Ayat ini, 2 Tawarikh 16:3, membawa kita pada renungan mendalam mengenai sifat Tuhan dan kekecewaan-Nya terhadap ketidaksetiaan manusia. Di tengah hiruk pikuk kehidupan, di mana kesetiaan seringkali menjadi komoditas yang rapuh, firman ini mengingatkan kita akan standar moral Ilahi yang teguh. Tuhan bukanlah makhluk yang acuh tak acuh terhadap komitmen dan perjanjian yang telah dibuat. Sebaliknya, Ia memelihara dan menghargai kesetiaan, serta menolak segala bentuk pengkhianatan.
Dalam konteks sejarah Israel, ayat ini seringkali dikaitkan dengan tindakan Raja Asa dari Yehuda. Pada masanya, Asa menghadapi ancaman besar dari Kerajaan Israel Utara. Alih-alih sepenuhnya bersandar pada Tuhan, Asa justru melakukan tindakan yang dipandang sebagai bentuk ketidaksetiaan. Ia mengambil perak dan emas dari perbendaharaan Bait Allah dan istananya, lalu mengirimkannya sebagai suap kepada Benhadad, raja Aram, untuk meminta bantuan militernya agar menyerang Israel. Perjanjian yang dibuat oleh leluhurnya dengan Tuhan, yaitu untuk mengandalkan-Nya sepenuhnya, tampaknya dilupakan.
Tindakan Asa ini, meskipun mungkin terlihat pragmatis dan strategis dari sudut pandang duniawi, menunjukkan pergeseran kepercayaan. Ia lebih memilih mengandalkan kekuatan manusia dan kekayaan materiil daripada berserah sepenuhnya kepada kekuatan dan janji Tuhan. Inilah inti dari ketidaksetiaan yang dikutuk dalam ayat ini. Tuhan menginginkan hati yang murni dan bergantung total pada-Nya. Ketika perjanjian kesetiaan itu dilanggar, baik dalam skala pribadi maupun nasional, respon Tuhan adalah ketidakridhaan.
Kata "membenci" dalam terjemahan ini mungkin terdengar keras, namun dalam konteks Kitab Suci, ini menggambarkan keteguhan prinsip Tuhan yang tidak dapat dinegosiasikan. Tuhan tidak membenci pribadi yang berdosa karena Ia mengasihi mereka dan ingin mereka bertobat, namun Ia "membenci" tindakan dosa, kejahatan, dan ketidaksetiaan. Kehendak-Nya adalah kebaikan dan kebenaran, dan segala sesuatu yang bertentangan dengan itu akan Ia tolak.
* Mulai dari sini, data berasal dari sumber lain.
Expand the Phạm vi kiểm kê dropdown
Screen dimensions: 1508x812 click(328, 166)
Bagi kita hari ini, 2 Tawarikh 16:3 adalah panggilan untuk memeriksa hati kita. Apakah kita benar-benar setia kepada Tuhan dalam segala aspek kehidupan kita? Apakah kita cenderung mencari solusi duniawi terlebih dahulu, ataukah kita menjadikan Tuhan sebagai sumber kekuatan dan perlindungan utama kita? Ketidaksetiaan bisa muncul dalam berbagai bentuk: keraguan, ketakutan yang melumpuhkan, mengikuti keinginan duniawi, atau bahkan mengkhianati nilai-nilai kebenaran demi keuntungan pribadi.
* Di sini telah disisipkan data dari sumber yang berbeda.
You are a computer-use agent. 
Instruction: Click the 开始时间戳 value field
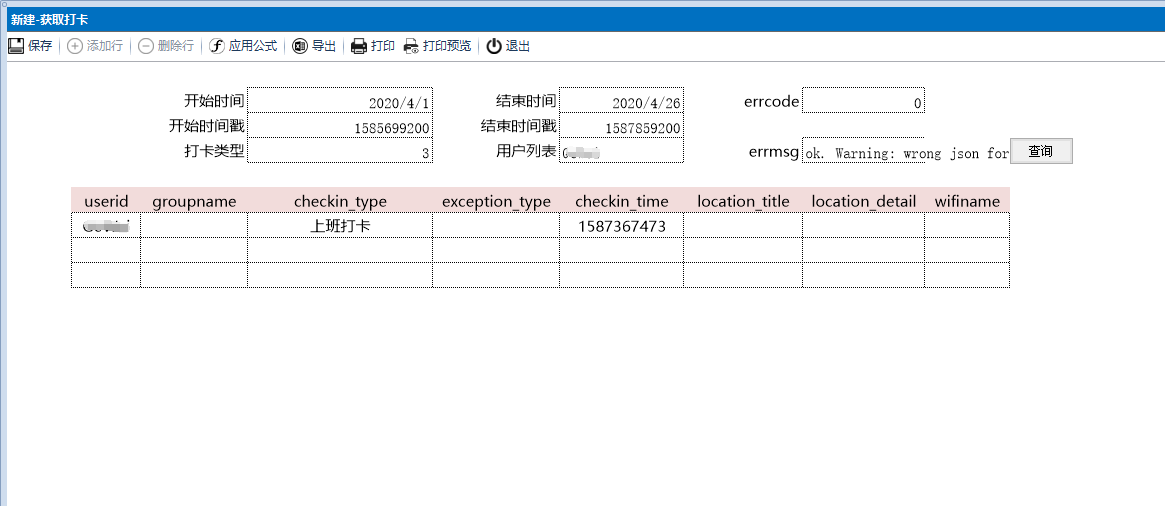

Marilah kita mengingat bahwa kesetiaan kepada Tuhan bukanlah beban, melainkan sumber kehidupan dan berkat yang berkelimpahan. Dengan teguh berpegang pada perjanjian kita dengan-Nya, mengandalkan firman-Nya, dan mencari hikmat-Nya dalam setiap keputusan, kita akan menemukan bahwa kesetiaan kita dijawab bukan dengan murka, melainkan dengan kasih karunia dan perlindungan-Nya yang tak berkesudahan.